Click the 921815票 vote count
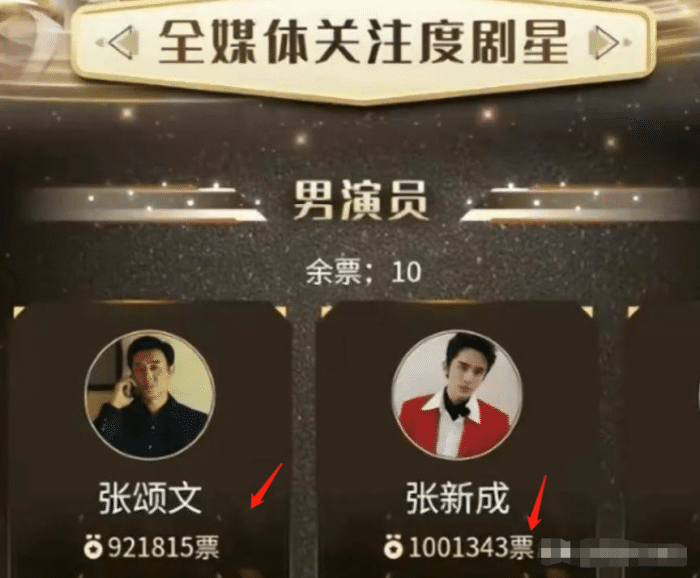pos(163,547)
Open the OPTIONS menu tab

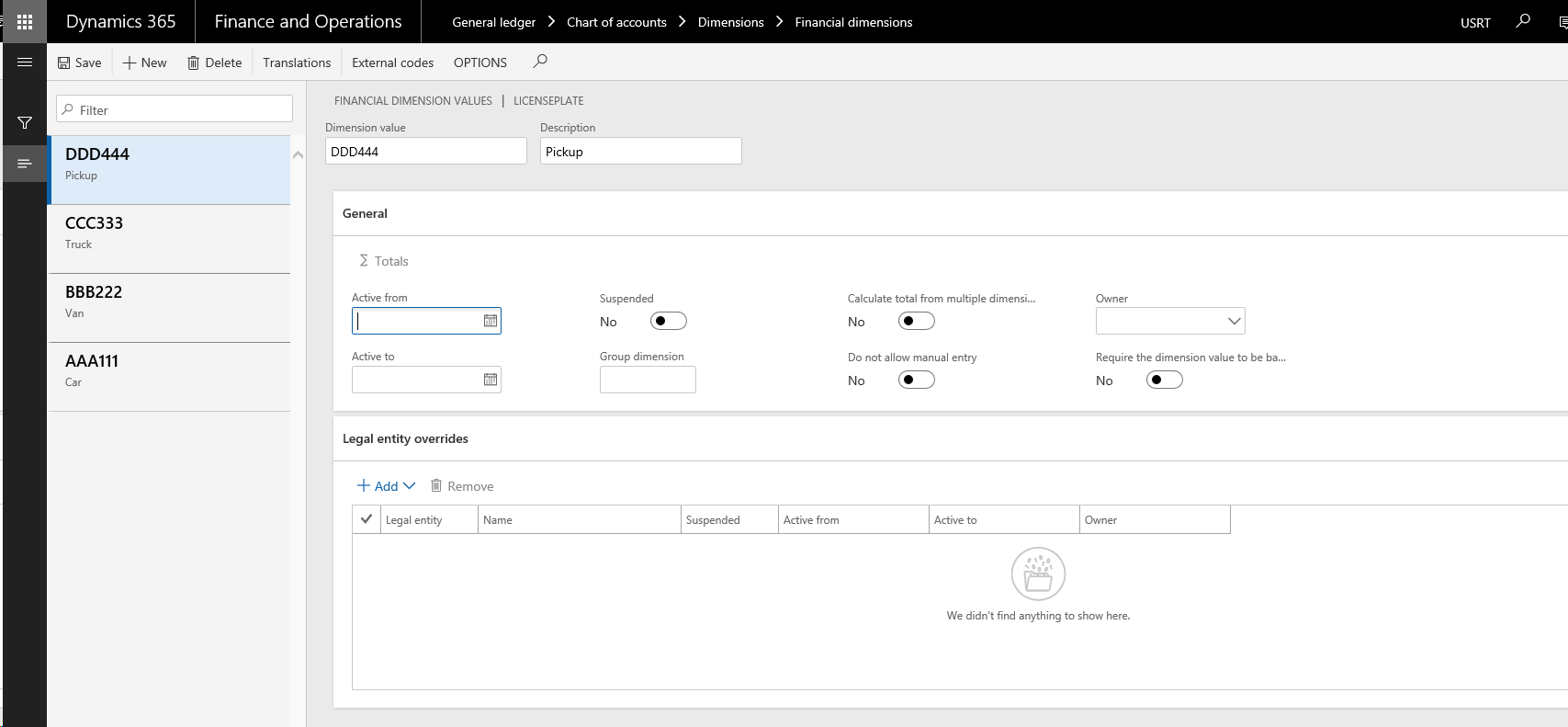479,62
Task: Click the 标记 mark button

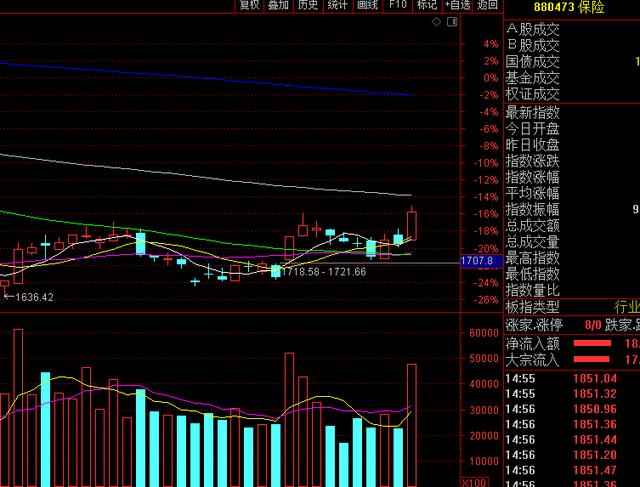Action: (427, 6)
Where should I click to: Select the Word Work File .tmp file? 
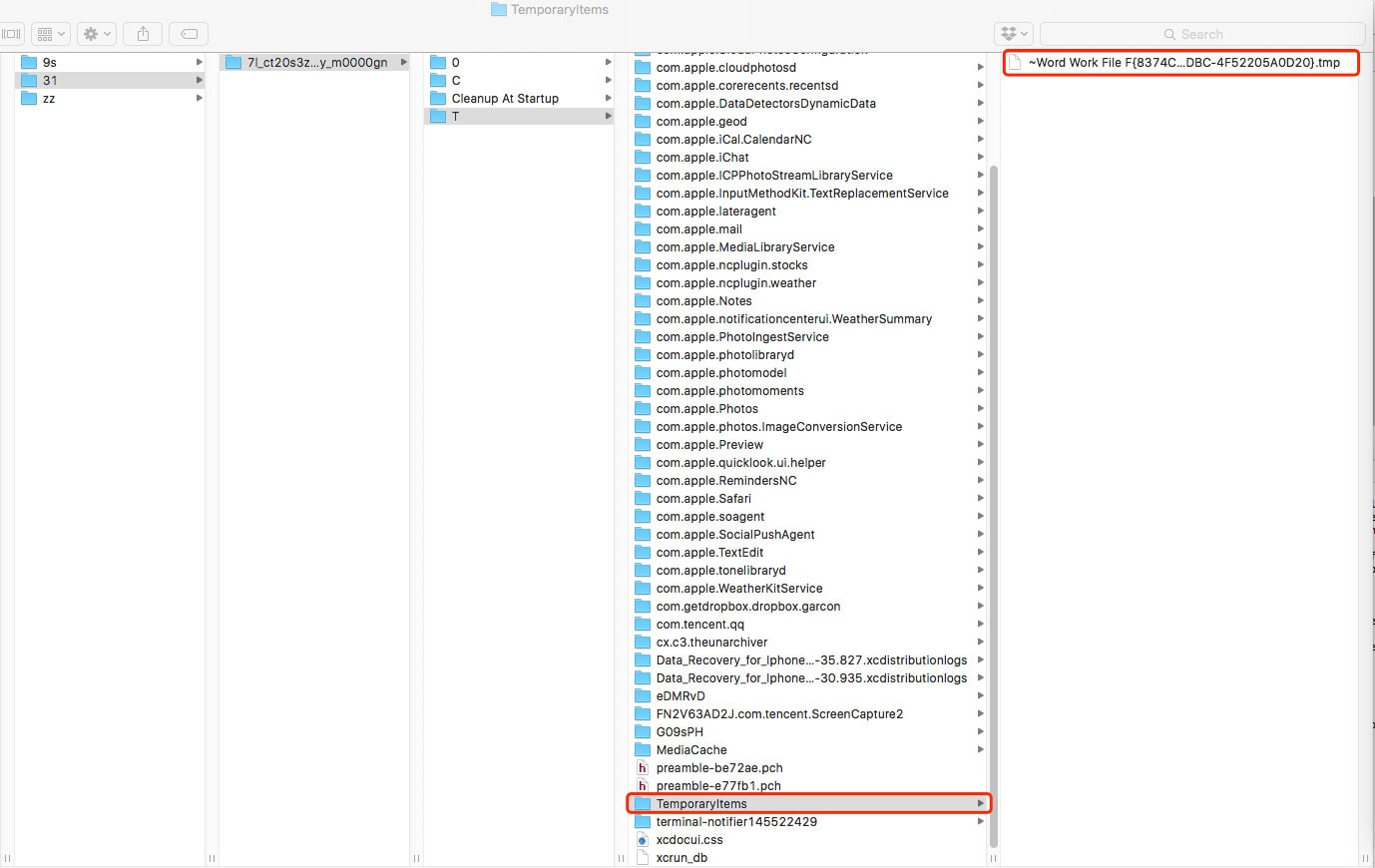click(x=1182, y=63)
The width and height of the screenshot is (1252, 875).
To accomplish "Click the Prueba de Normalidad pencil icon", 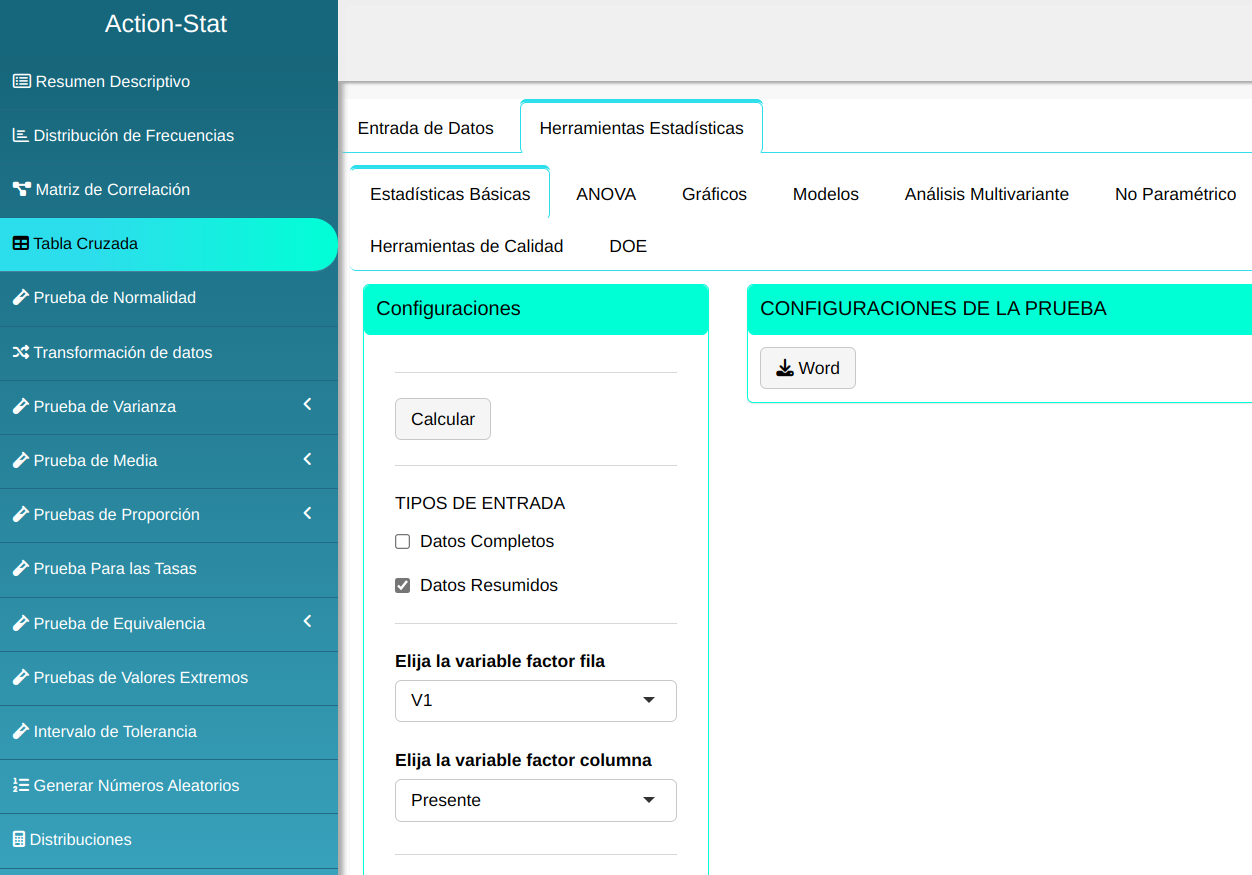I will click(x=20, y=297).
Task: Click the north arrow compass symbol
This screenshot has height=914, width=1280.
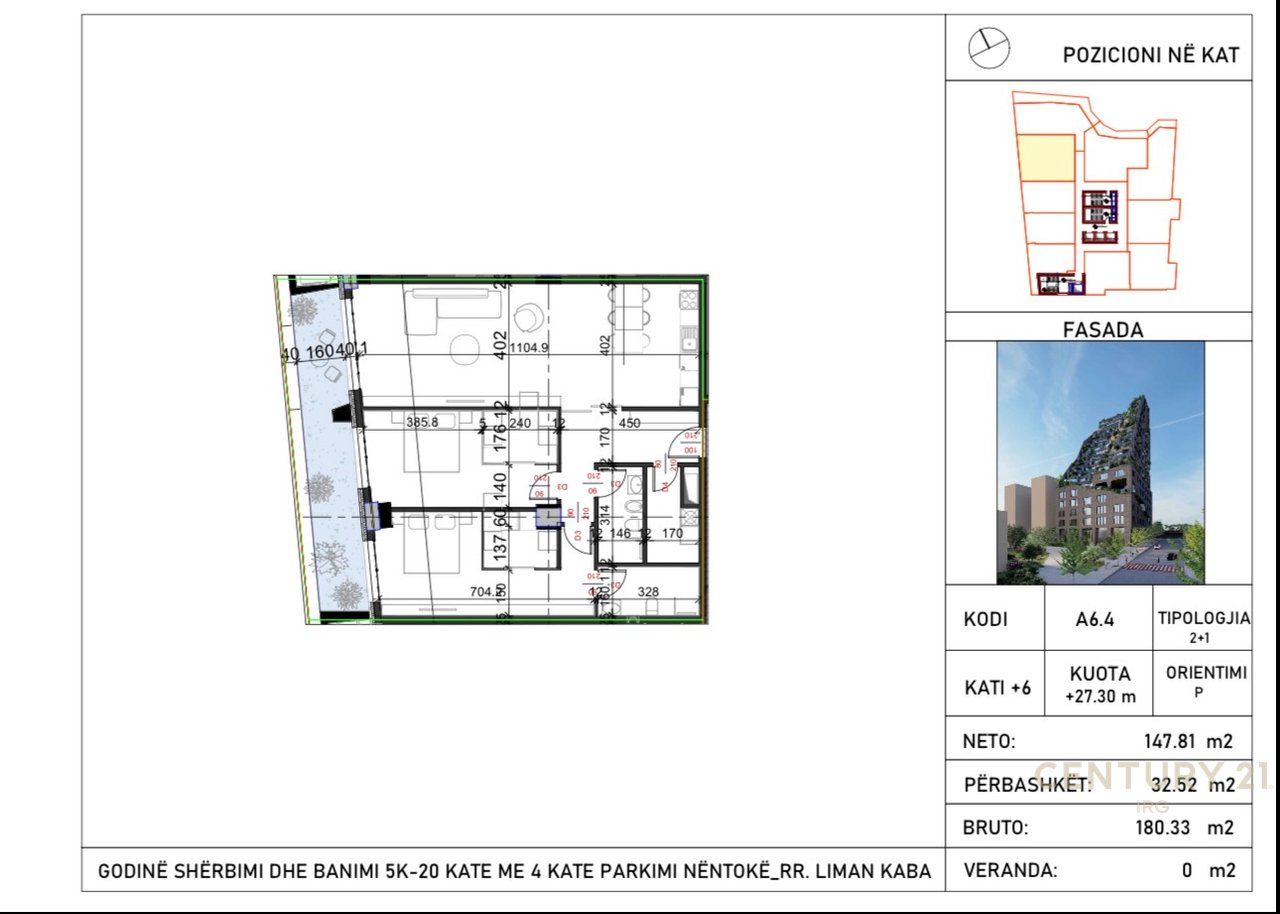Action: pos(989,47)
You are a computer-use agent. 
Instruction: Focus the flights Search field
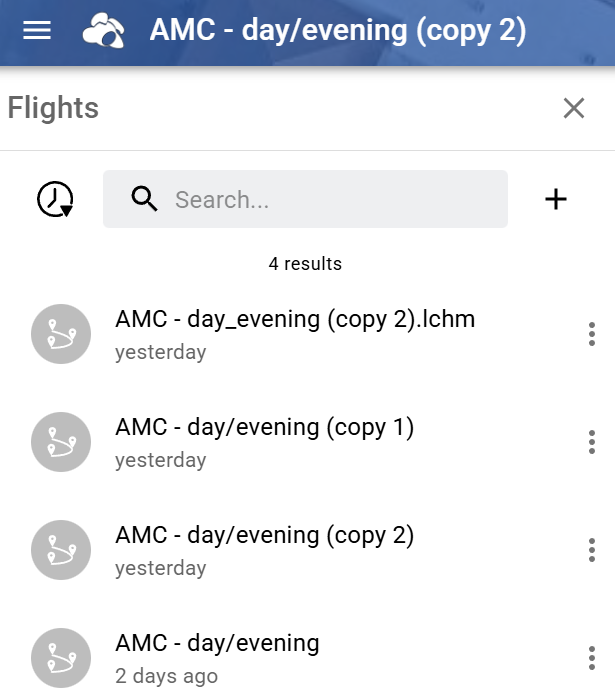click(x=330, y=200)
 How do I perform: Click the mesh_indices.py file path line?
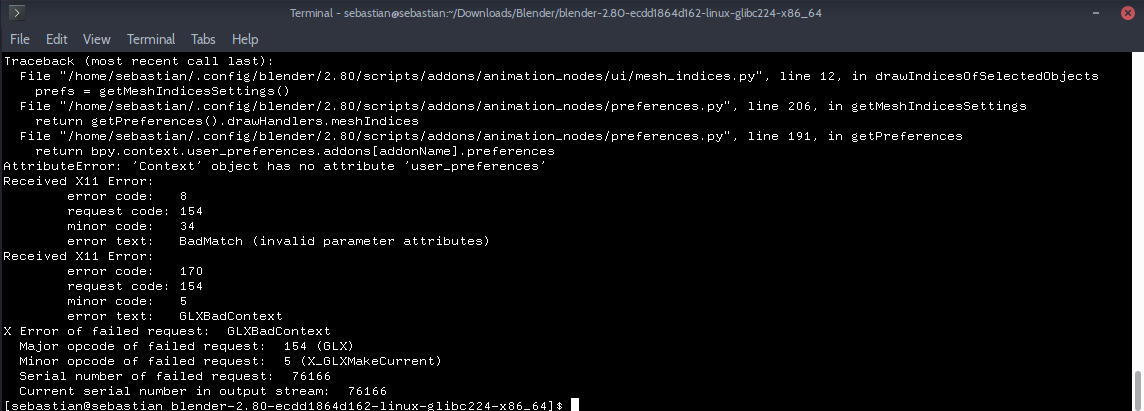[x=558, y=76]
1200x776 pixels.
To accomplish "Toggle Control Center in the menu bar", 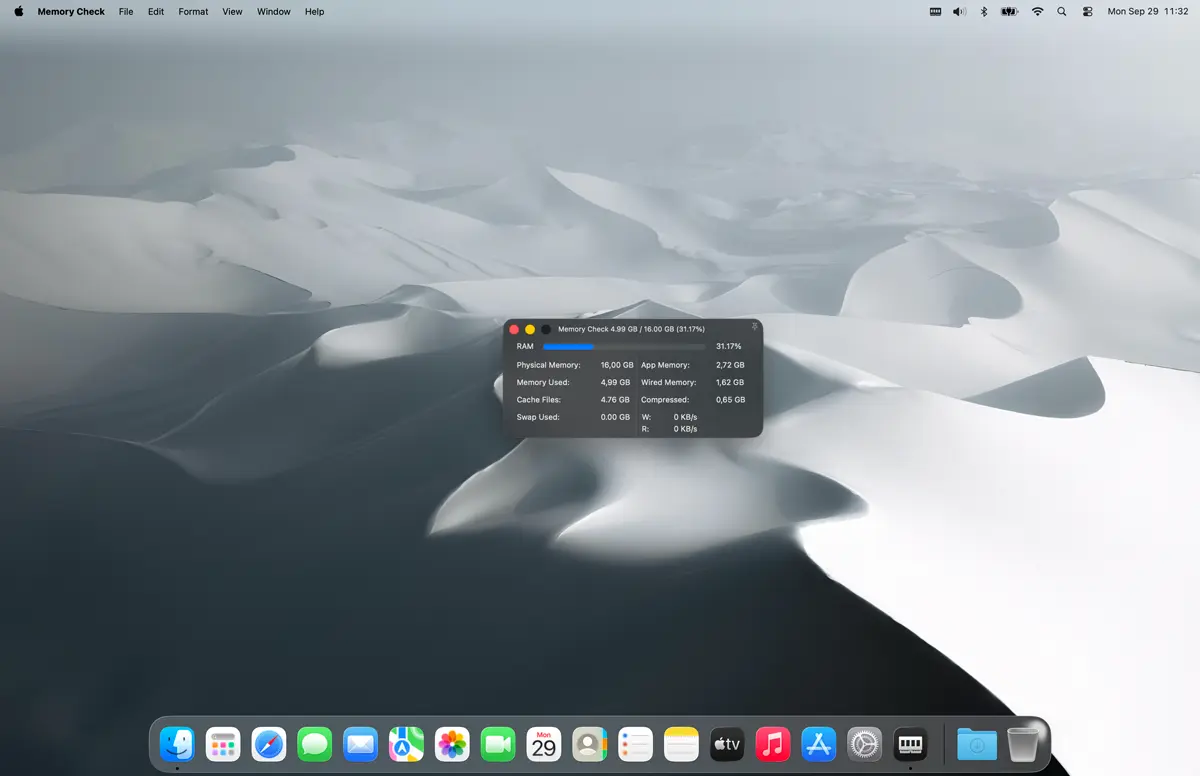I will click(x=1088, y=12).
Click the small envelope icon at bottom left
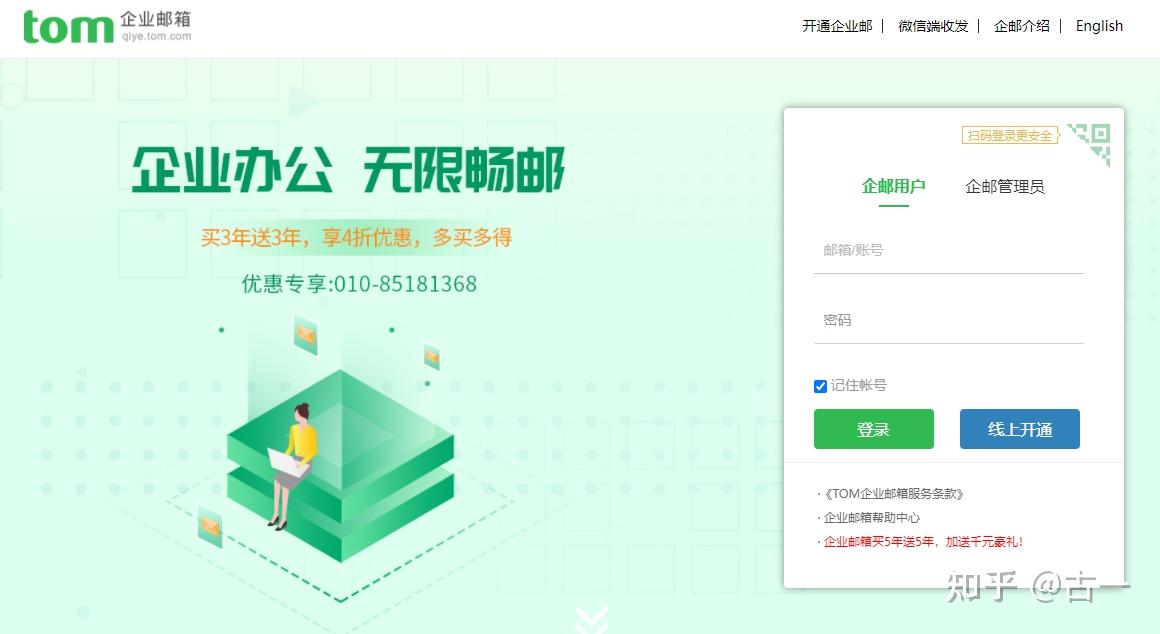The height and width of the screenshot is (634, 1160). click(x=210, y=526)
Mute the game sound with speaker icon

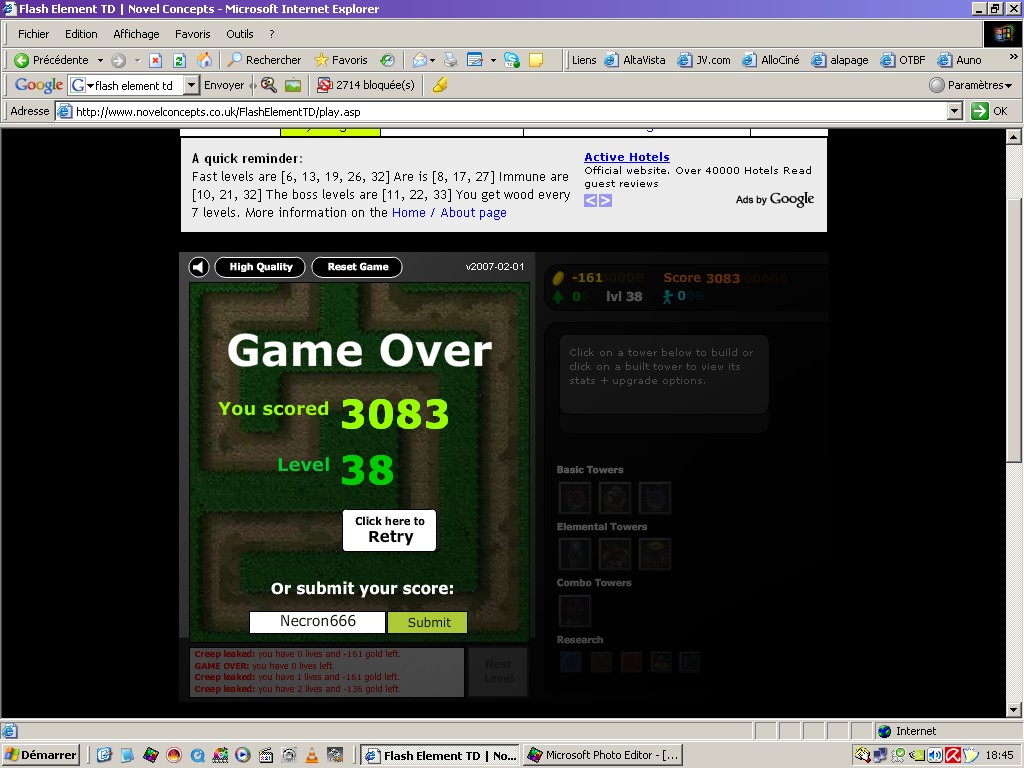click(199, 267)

• _What the exercise asks_
Starting with the line containing "Click the small envelope icon at bottom left" and going on through the end of the rows, write those lines out again, swapping "icon" for "symbol" and changing nothing else. Leave the pictures out of your answer.

• _Result below_
Click the small envelope symbol at bottom left
The height and width of the screenshot is (634, 1160). click(x=210, y=526)
Mute the game sound with speaker symbol

click(199, 267)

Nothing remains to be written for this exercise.